In the screenshot below (Figure 1) you can see Cobalt Strike profile that fakes CNN video URI, and HTTP headers like "Host," "Referer," and "X-requested-With" so the HTTP request will look like a request to CNN video.
Network Indicators for Detecting Cobalt Strike
To identify Cobalt Strike, examine the network traffic. Since Cobalt Strike default profiles evade security solutions by faking HTTPS traffic, you need to use TLS Inspection. Then isolate bot traffic and, once done, identify the suspicious traffic by examining data within HTTPS requests.
Examine Network Communications
To distinguish human-generated traffic from bot-generated traffic, we examine the frequency of communications to a target. Bot-generated traffic tends to be consistent and uniform, as you can see below at the flow frequency graph. Human-generated traffic tends to vary over time, while machine-generated traffic tends to be almost uniformly distributed.
Just because traffic is generated by a bot doesn't make it malicious, however. There are numerous good bots, such as OS updaters. You need to identify bots likely to be suspicious, and you can do that by digging into the traffic flow.
Examine the User Agent
Looking at the origin of the bot traffic, we inspect the user agent generating the TLS traffic. At first, the user agent looks legitimate, allegedly generated by Mozilla/5.0 (Windows NT 6.1), the value for Internet Explorer (IE).

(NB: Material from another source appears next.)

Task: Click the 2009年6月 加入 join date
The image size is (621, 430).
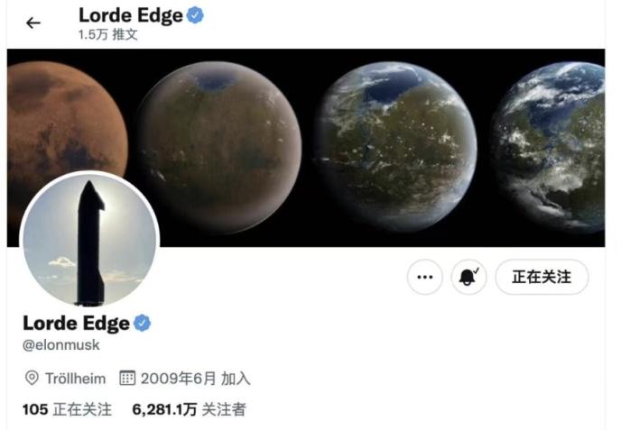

However, user agents can easily be faked. Some machine learning algorithms derive the true user agent of packet flows and, in this case, flagged it as "unidentified." The discrepancy gives us a strong indicator that we're likely looking at malicious traffic.
Examine the Destination
Next, we examine the destination domain -- dukeid[.]com. For many, this point will be less conclusive. According to VirusTotal, we can see that less than 10% of the 83 AV engines (seven to be exact) tagged this domain as malicious. However, vendor reputation models have classified as dukeid.com as malicious giving us another Indicator of Compromise (IoC) or network artifact likely indicating an intrusion.
Examine the Host Header
We move on deeper into the packet and examine the HTTP host header, which in this case was www.amazon.com. However, traffic was directed to the domain, "dukeid[.]com". This gives us another powerful piece of evidence that we're looking at Cobalt Strike as faking host header is part of Cobalt Strike's Amazon Profile.
Examine the URI
Finally, we examine the target uniform resource identifier (URI) of the flow. We see that URI matches one associated with Cobalt Strike Malleable C2:
Alone, blocking the URI won't be effective. It's a fake Amazon URI and blocking it would also block traffic to legitimate Amazon URIs. Hence the need to proceed through the steps outlined above.
The Malleable C2 module in Cobalt Strike is an advanced tool that allows attackers to customize beacon traffic and create covert communications. AV systems may not be enough to protect a network. Even after the threat had been identified and the customer notified, their AV systems were still unable to detect and remove the threat. Focusing on the malware's network characteristics, though, allowed the threat to be identified. It's an excellent example of how combining networking and security information can lead to better threat detection.